Your instructions: Copy out the entries below word for word, from the line that contains "The width and" through the end of the entries, leaving out the pictures.

-- Start of Supplied data --

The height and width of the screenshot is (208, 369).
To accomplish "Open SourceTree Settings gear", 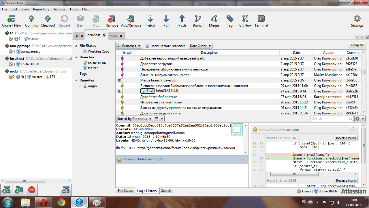I will point(357,19).
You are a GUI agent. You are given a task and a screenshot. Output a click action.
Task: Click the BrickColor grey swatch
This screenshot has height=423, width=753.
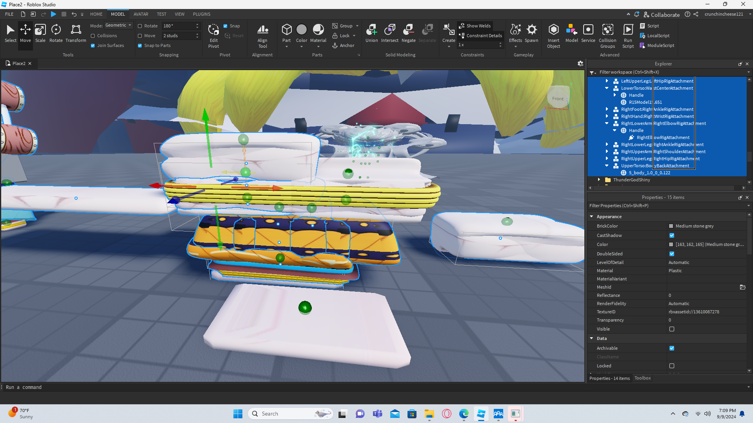[671, 226]
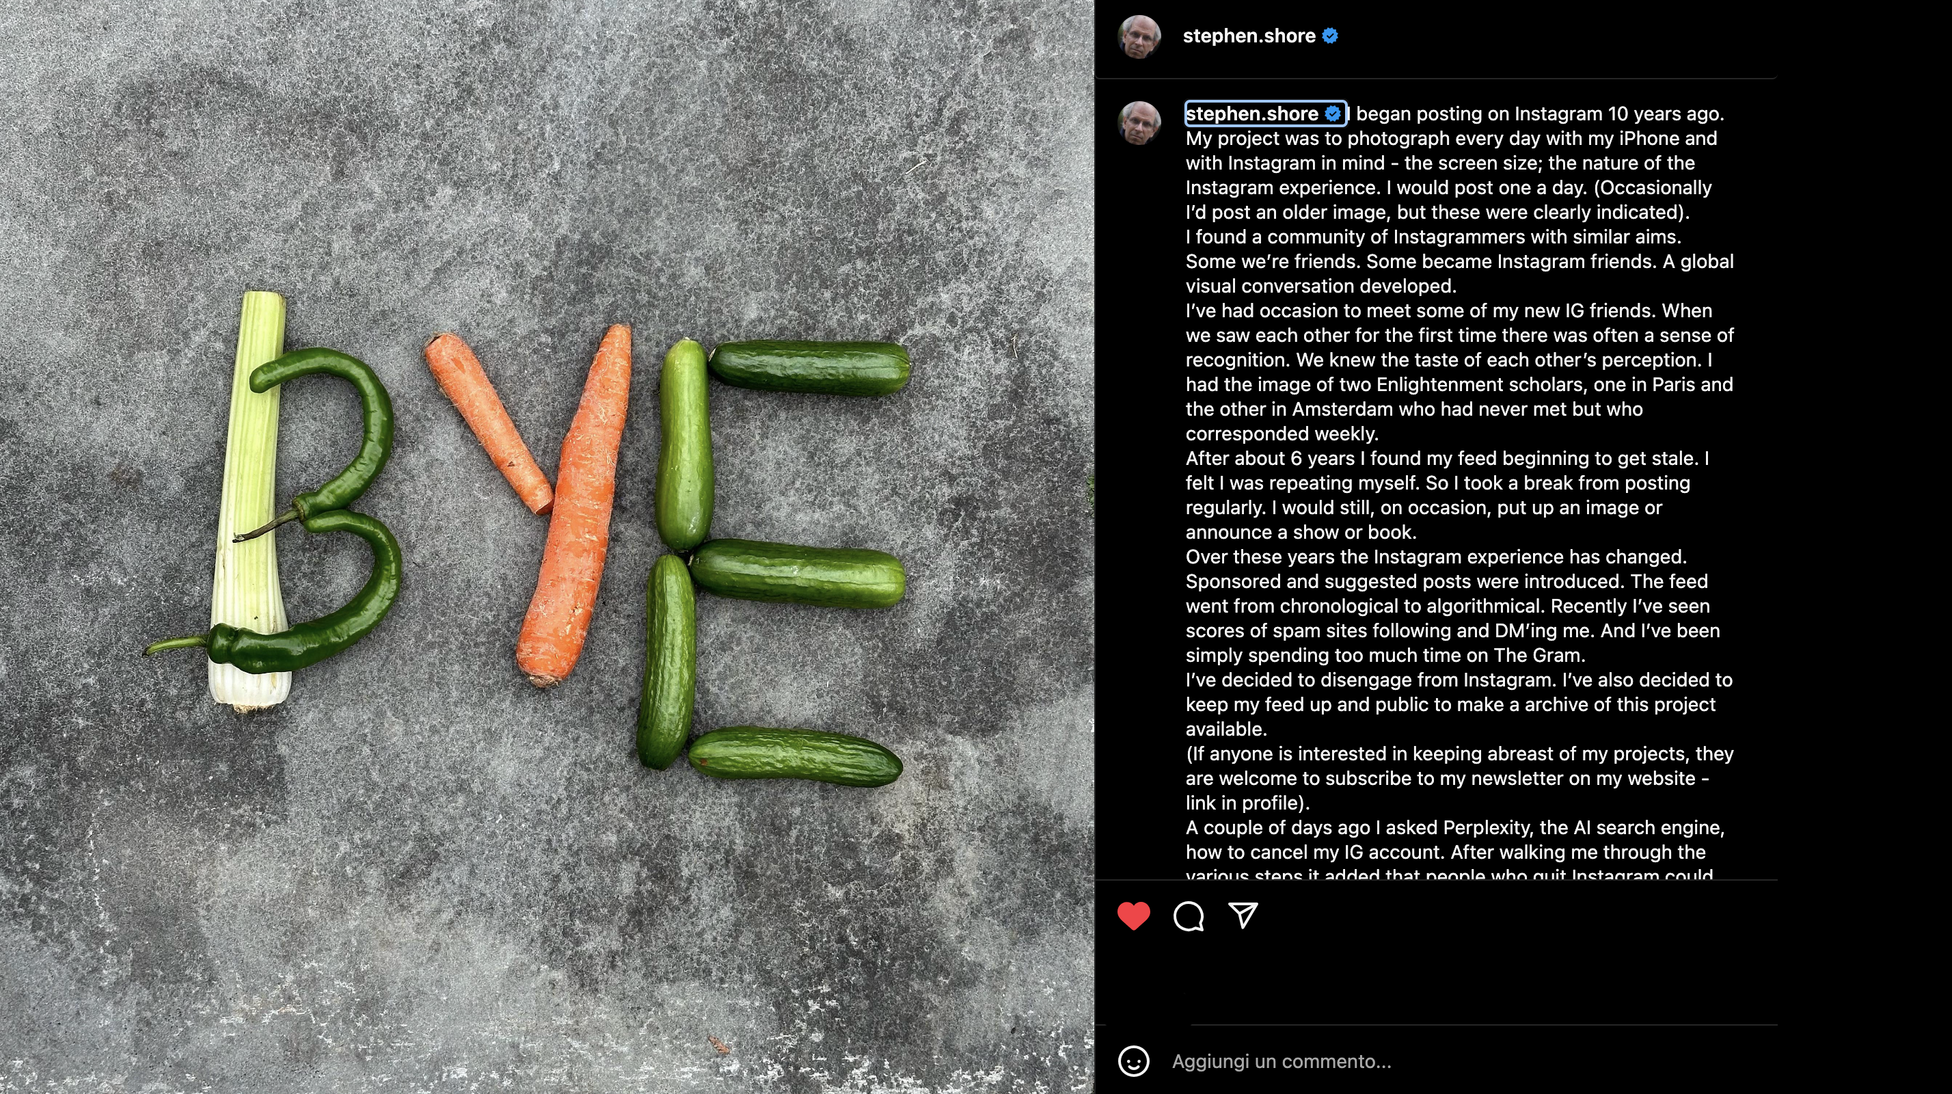The height and width of the screenshot is (1094, 1952).
Task: Click the verified badge in the header
Action: (x=1330, y=36)
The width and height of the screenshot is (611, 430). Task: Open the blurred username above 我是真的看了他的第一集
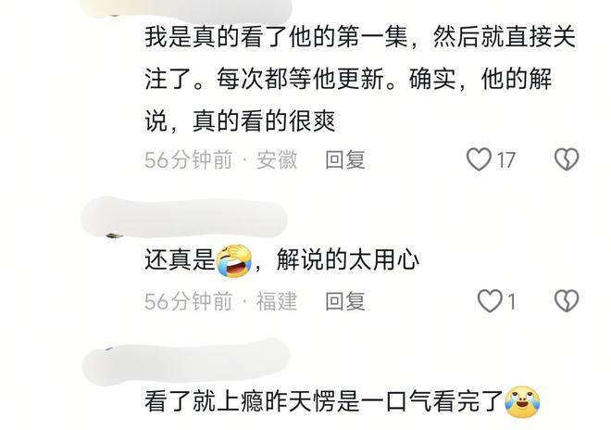pos(186,10)
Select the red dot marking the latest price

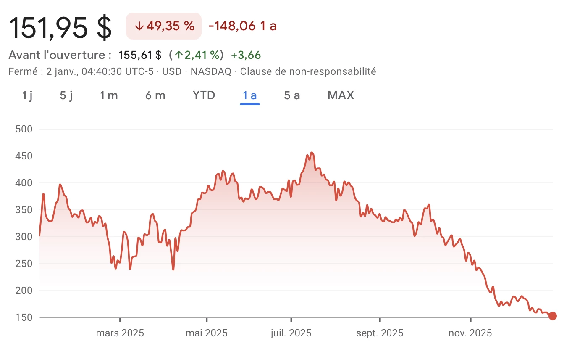point(552,315)
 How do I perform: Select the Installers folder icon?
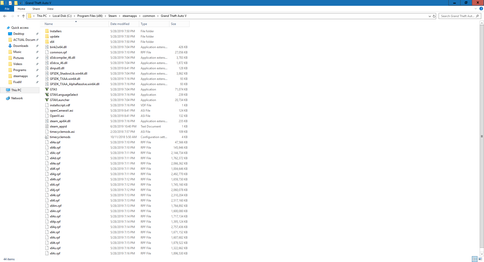point(47,31)
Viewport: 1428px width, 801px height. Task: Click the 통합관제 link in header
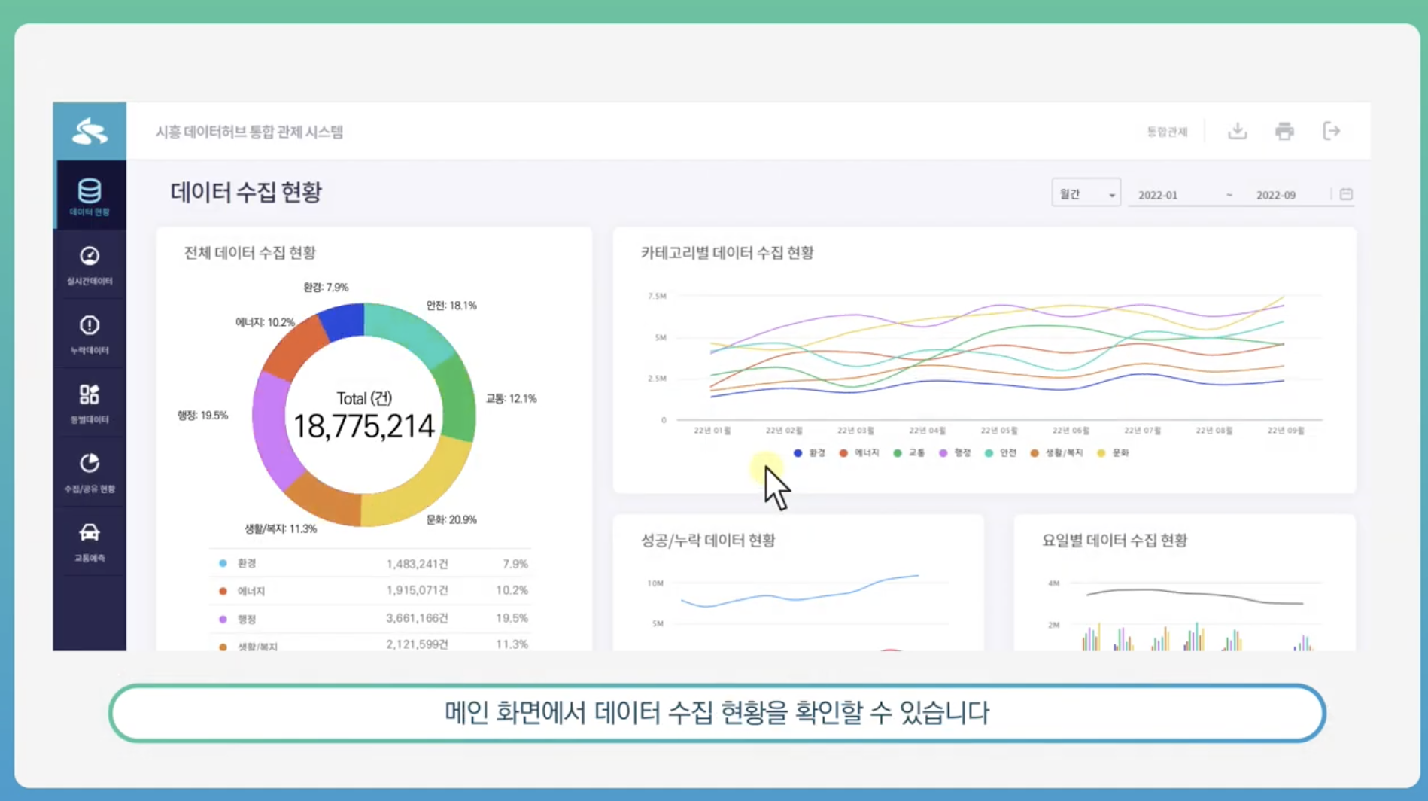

-- End of Supplied data --

Result of the task:
The width and height of the screenshot is (611, 430). Task: Open the blurred username above 我是真的看了他的第一集
pos(186,10)
Select the red dot marking the latest price

point(552,315)
 How do I perform: Select the Installers folder icon?
point(47,31)
Viewport: 1428px width, 801px height. Task: Click the 통합관제 link in header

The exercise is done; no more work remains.